## Your assignment
Each record must appear in the answer exactly as given.

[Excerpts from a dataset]
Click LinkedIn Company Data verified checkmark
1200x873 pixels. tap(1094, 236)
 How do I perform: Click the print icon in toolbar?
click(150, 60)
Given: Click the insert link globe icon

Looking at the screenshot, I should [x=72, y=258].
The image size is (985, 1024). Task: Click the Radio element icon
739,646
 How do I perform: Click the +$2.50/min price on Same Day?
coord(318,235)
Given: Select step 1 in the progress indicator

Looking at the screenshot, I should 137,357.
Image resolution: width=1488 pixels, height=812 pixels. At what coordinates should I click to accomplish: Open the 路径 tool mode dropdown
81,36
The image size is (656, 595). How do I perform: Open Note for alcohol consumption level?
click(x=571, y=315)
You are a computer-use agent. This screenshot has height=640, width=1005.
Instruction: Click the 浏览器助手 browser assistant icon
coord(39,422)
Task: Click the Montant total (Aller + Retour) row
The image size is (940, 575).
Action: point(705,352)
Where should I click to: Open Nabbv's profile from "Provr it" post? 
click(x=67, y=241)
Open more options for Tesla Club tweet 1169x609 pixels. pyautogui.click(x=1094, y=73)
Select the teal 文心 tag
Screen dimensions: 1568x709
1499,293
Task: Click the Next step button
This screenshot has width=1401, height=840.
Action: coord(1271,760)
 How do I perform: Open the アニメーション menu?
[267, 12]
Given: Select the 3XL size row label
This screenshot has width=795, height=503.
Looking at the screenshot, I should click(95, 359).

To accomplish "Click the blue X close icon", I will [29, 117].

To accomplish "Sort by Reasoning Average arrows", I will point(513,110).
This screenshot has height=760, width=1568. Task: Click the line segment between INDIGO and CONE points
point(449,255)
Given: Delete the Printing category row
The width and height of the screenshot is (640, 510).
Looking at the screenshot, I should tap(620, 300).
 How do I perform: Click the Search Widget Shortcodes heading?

## Output below
Click LinkedIn Company Data verified checkmark
1200x873 pixels. tap(1094, 236)
 How do I perform: Click the print icon in toolbar?
click(150, 60)
Given: Click the insert link globe icon

Looking at the screenshot, I should [x=72, y=258].
The image size is (985, 1024). Task: Click the Radio element icon
739,646
 How do I perform: Click the +$2.50/min price on Same Day?
coord(318,235)
Given: Select step 1 in the progress indicator

Looking at the screenshot, I should 137,357.
Image resolution: width=1488 pixels, height=812 pixels. At what coordinates should I click to accomplish: Open the 路径 tool mode dropdown
81,36
The image size is (656, 595). How do I perform: Open Note for alcohol consumption level?
click(x=571, y=315)
You are a computer-use agent. This screenshot has height=640, width=1005.
Instruction: Click the 浏览器助手 browser assistant icon
coord(39,422)
Task: Click the Montant total (Aller + Retour) row
The image size is (940, 575).
Action: point(705,352)
Where should I click to: Open Nabbv's profile from "Provr it" post? 
click(x=67, y=241)
Open more options for Tesla Club tweet 1169x609 pixels. pyautogui.click(x=1094, y=73)
Select the teal 文心 tag
Screen dimensions: 1568x709
1499,293
Task: Click the Next step button
This screenshot has width=1401, height=840.
Action: coord(1271,760)
 How do I perform: Open the アニメーション menu?
[267, 12]
Given: Select the 3XL size row label
This screenshot has width=795, height=503.
Looking at the screenshot, I should click(95, 359).

To accomplish "Click the blue X close icon", I will [29, 117].

To accomplish "Sort by Reasoning Average arrows", I will point(513,110).
This screenshot has height=760, width=1568. Task: Click the line segment between INDIGO and CONE points
point(449,255)
Given: Delete the Printing category row
The width and height of the screenshot is (640, 510).
Looking at the screenshot, I should tap(620, 300).
 How do I perform: Click the Search Widget Shortcodes heading?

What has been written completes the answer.